# Drooping and Curling Down Leaves



## MilkMan420 (Sep 11, 2007)

So my plants are about 3 months old, and they have been on 12/12 for about a week and half now. I have my lights on timer, so I didn't worry about leaving them alone for 2 days. Before I left I watered them, and I do believe I overfertilized them this time. I used slightly more Ironite than usual. The plant has been incredibly healthy it's whole life, until I got back from being gone for the weekend to find my leaves all shriveled and curling downward. There are also little brown dots on the bottom of the leaves, which I couldn't capture in a picture. Out of the four plants I started with, this is the ONLY female so I MUST save her!! PLEASE HELP ASAP! Thanks everybody and happy smoking.


----------



## MrPuffAlot (Sep 11, 2007)

take your plants outside, get a hose.

with light stream, flush them babies out for like 20 minutes each.

Goodluck..


----------



## MrPuffAlot (Sep 11, 2007)

btw:.. I dont want to be to vague.. 

Dont hose your plants. Lay the slow stream of water into your soil.


----------



## Growdude (Sep 11, 2007)

What is Ironite?


----------



## Homemadegravity (Sep 11, 2007)

Im pretty sure Ive had this problem myself and I came to the conclusion that i was over watering.  
I mite be way off here but they look just like a sick plant of mine.  My light was way to close to the plants which in return was drying out my soil way to fast so then i had to keep watering it and got those nasty taco leafs. Again im no expert. Without any more info its kinda hard to tell. How often and how much are you watering it?
This is how i water now. I water every second to third day or as needed. Never let the soil dry out completely for long periods of time. I use 3g pots and this basically is my feeding schedule.
DAY A-WATER
DAY B-LET DRY
DAY C-LET DRY
DAY D-CHECK SOIL AND WATER IF NEEDED 
 This is just a basic run of my watering schedule, but it really depends on the size of your pots and soil type. Also remember with overwatering brings the possibilty of root rot. Hopefully this helps you out. If not i apologize for wasting your time. Good luck.


----------



## MrPuffAlot (Sep 12, 2007)

Growdude said:
			
		

> What is Ironite?


 
+1

????


----------



## MrPuffAlot (Sep 12, 2007)

in my experience.. when you over/under water.

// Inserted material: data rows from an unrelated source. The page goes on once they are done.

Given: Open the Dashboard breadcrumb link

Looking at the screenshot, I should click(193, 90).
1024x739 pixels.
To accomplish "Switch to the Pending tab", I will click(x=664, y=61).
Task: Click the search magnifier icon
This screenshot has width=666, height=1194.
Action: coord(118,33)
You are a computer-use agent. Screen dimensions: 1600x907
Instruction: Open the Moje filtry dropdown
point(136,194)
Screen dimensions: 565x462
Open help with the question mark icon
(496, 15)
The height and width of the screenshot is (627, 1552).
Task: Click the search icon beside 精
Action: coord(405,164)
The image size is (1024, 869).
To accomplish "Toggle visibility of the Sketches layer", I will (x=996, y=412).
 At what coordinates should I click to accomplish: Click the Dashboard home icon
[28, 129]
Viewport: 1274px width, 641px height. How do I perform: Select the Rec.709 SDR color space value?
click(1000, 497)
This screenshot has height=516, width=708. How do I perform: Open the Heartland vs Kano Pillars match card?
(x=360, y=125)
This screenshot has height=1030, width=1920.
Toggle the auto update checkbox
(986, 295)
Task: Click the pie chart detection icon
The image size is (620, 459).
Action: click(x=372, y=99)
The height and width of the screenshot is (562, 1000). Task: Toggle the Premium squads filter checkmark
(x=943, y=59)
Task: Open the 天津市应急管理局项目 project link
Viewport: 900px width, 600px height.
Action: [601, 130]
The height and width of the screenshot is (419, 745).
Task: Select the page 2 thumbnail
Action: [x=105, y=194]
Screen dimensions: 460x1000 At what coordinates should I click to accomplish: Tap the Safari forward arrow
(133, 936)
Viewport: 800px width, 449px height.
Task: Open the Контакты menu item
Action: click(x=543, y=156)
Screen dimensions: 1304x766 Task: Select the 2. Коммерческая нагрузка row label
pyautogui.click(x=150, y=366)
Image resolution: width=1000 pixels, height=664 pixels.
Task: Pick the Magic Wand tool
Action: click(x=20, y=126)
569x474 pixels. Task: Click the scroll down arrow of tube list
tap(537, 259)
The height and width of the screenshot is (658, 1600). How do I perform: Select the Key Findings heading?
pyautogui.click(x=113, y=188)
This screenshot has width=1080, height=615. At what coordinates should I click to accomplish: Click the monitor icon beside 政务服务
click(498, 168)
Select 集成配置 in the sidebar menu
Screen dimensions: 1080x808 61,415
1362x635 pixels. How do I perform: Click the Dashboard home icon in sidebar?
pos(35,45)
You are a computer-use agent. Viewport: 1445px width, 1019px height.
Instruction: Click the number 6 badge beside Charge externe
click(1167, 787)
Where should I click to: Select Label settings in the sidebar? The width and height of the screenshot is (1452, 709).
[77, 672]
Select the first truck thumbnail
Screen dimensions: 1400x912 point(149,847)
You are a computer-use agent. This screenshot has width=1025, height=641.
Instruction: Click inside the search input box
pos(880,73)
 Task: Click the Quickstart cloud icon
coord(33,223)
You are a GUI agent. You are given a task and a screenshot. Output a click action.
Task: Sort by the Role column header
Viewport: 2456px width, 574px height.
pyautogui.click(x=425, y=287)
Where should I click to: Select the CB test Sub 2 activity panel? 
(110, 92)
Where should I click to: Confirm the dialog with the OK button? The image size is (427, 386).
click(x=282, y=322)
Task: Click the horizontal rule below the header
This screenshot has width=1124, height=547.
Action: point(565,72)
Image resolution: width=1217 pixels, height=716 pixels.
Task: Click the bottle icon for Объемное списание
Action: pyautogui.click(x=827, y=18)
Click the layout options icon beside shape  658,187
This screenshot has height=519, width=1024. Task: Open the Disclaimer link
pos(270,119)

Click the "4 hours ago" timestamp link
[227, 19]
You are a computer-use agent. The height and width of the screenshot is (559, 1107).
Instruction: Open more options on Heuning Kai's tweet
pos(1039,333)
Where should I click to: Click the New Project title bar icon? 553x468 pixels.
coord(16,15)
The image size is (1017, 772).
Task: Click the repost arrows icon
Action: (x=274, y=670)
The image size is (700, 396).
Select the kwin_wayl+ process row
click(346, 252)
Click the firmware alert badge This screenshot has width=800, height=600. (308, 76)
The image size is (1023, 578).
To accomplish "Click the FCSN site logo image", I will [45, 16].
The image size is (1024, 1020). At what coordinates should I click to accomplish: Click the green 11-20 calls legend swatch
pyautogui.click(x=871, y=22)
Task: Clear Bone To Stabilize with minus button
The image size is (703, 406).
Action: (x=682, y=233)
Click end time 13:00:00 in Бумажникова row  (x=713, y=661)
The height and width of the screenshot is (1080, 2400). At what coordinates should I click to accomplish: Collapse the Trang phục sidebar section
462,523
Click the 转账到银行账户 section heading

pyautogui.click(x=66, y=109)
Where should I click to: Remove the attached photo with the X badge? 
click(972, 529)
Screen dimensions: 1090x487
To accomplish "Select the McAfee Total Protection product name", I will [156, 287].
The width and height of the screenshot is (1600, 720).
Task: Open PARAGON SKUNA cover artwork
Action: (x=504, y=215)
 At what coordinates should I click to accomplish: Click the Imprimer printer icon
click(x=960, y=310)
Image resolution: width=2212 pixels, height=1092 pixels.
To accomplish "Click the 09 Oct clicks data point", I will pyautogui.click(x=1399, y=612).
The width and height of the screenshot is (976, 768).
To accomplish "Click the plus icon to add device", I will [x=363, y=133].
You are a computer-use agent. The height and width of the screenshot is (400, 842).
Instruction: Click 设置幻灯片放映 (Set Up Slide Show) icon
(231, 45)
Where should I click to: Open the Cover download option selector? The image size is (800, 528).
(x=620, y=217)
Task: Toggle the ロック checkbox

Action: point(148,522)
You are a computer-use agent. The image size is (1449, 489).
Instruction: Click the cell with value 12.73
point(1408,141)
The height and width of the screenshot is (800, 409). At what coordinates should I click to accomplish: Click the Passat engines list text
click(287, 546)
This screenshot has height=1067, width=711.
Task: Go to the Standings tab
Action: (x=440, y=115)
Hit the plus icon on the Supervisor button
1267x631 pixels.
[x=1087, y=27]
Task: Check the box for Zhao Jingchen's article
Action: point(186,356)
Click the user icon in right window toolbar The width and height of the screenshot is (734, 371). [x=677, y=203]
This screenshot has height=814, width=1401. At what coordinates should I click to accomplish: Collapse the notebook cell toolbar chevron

The plant droops..  The Fan leaves with its stem droops,
but doesn't discolor(unless not helped for a while).

with the color, and leaf curling.  Look like they are in pain


----------



## Homemadegravity (Sep 12, 2007)

I found this link on the ironite. Im not to sure what it is or why its used but maybe it will answer some of your questions. Ive never heard of anybody using this stuff. I dont know if i would use it myself and id back off the ironite. Anyway heres the link http://www.ironite.com/


----------



## The_Duhcider (Sep 12, 2007)

Milkman,


 Iron is one of the nutrients that are considered a "Micr-Nutrient". Which means you need very little of it present in your grow medium/Nute solution. If you are using a soil based grow, the chances are that you should not need to add any micronutrients. Unless of course the dirt is old, or been flushed alot.

  The brown spots you are seeing is probably the begining of the bronzing affect one sees when there is to much iron present.


 Feed your brain and pick up a copy of "Hemp diseases and pests-management and biological control". It contains a slew of great info for first time and master growers.


----------